April 21 (UPI) — Russian forces launched aerial attacks targeting cities across southeastern and central Ukraine overnight, including the capital, Kyiv, Ukrainian authorities said.

At least one man was injured in Kherson by artillery fire and scores of drones and missiles were launched against Mykolaiv, Zaporizhzhia, Dnipro, Kharkiv, Cherkasy and Kyiv provinces, dashing hopes that a 30-hour “Easter” cease-fire announced by Moscow on Saturday might lead to a more permanent cessation of hostilities.

The multi-pronged airborne assault from cruise missiles, two anti-radar missiles and at least 96 mainly attack drones came out of Russia’s Rostov, Kursk and Bryansk regions as well as occupied Crimea and the North Caucasus, the Ukrainian Air Force said in an update on its official Telegram account.

The wave of attacks, beginning at around 2 a.m., two hours after the cease-fire expired at midnight Sunday, continued for several hours with the air force claiming 42 of the drones had been shot down.

“The enemy attack was repelled by Ukrainian aviation, anti-aircraft missile units, electronic warfare systems, and mobile fire teams of the Ukrainian Defense Forces,” the air force said.

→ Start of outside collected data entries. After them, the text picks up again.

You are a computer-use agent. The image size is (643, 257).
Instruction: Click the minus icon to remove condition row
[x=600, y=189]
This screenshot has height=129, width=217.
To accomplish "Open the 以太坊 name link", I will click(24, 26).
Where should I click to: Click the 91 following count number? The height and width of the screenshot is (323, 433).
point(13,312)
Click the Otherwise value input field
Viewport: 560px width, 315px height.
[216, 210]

Moscow did not immediately comment on the attacks, but the state-run TASS news agency reported that Moscow’s so-called “Special Military Operation” had been restarted by Russian forces following the expiration of the cease-fire.

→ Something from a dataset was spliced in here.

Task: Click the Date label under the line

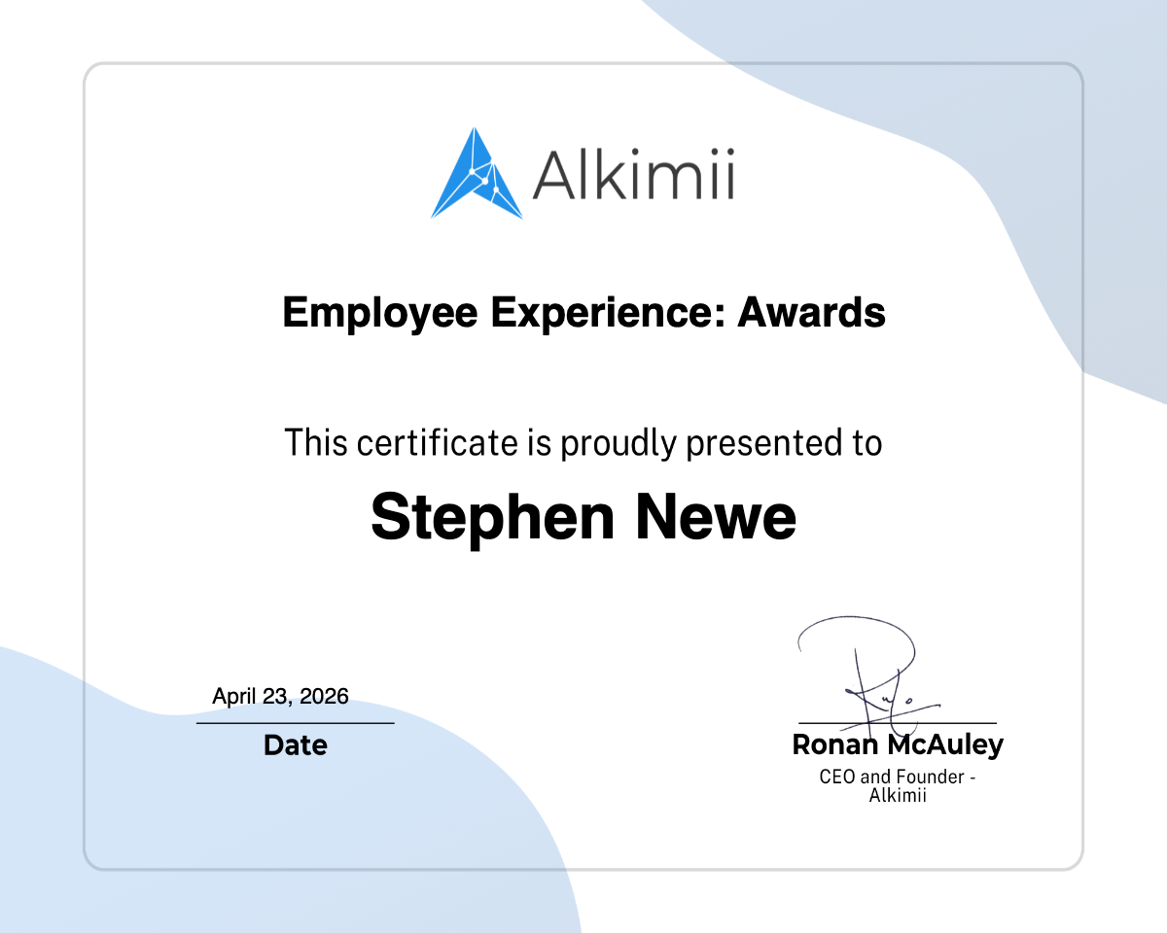Action: click(x=296, y=745)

Kremlin spokesman Dmitry Peskov said President Vladimir Putin had not given any orders to extend it.

Both sides accused each other of widespread violations, with Moscow dismissing an offer by Ukrainian President Volodymyr Zelensky late Saturday to extend the truce to 30 days, as blatant “demagoguery” given the 4,900 cease-fire breaches by the Ukrainian army confirmed by the Russian Defense Ministry.

Ukraine also accused Moscow of violating its own cease-fire thousands of times, with President Volodymyr Zelensky citing 1,882 instances of artillery bombardment, 812 of them using heavy weapons.

The frontline city of Pokrovsk, where Ukrainian forces are battling to prevent Russian forces from breaking through to link up Donetsk with other Russian-occupied territory to the west, suffered the brunt of the shelling.

However, Ukrainian authorities confirmed that across Ukraine there had been no air-raid alerts Sunday for the first time since Russia’s full-scale invasion in February 2022.

Zelensky’s proposal for a cessation of all “strikes using long-range drones and missiles on civilian infrastructure for a period of at least 30 days, with the possibility of extension,” was far less ambitious than the comprehensive 30-day cease-fire plan hammered out between Ukraine and the United States in talks in Saudi Arabia last month.

Russia has so far failed to sign onto to the plan — despite extensive U.S. diplomatic efforts — but announced the 30-hour plan Saturday, hours after the United States signaled it was ready to walk away, with Secretary of State Marco Rubio saying Washington needed “to move on” if an end to the war was not going to be possible.

“We need to determine very quickly now, and I’m talking about a matter of days, whether or not this is doable,” he said on a trip to Paris accompanied by U.S. Special Envoy Steve Witkoff, for talks with British, French, German and Ukrainian officials.

President Donald Trump backed up Rubio’s ratcheting up of the pressure but qualified it by saying that, while a breakthrough must come “very shortly” and that he would have no hesitation in “taking a pass” on trying to bring the two sides to the table if Moscow or Kyiv “make it very difficult,” he was not demanding it happen by a certain date.

“We’re just going to say: ‘You’re foolish. You’re fools. You’re horrible people,’ and we’re going to just take a pass. But hopefully we won’t have to do that.”

It remains unclear what impact that might have on American military aid — weapons and other support — to Ukraine. Current flows are under drawdowns on assistance packages approved under the previous administration of President Joe Biden, with no fresh approvals in the three months since Trump came into office Jan. 20.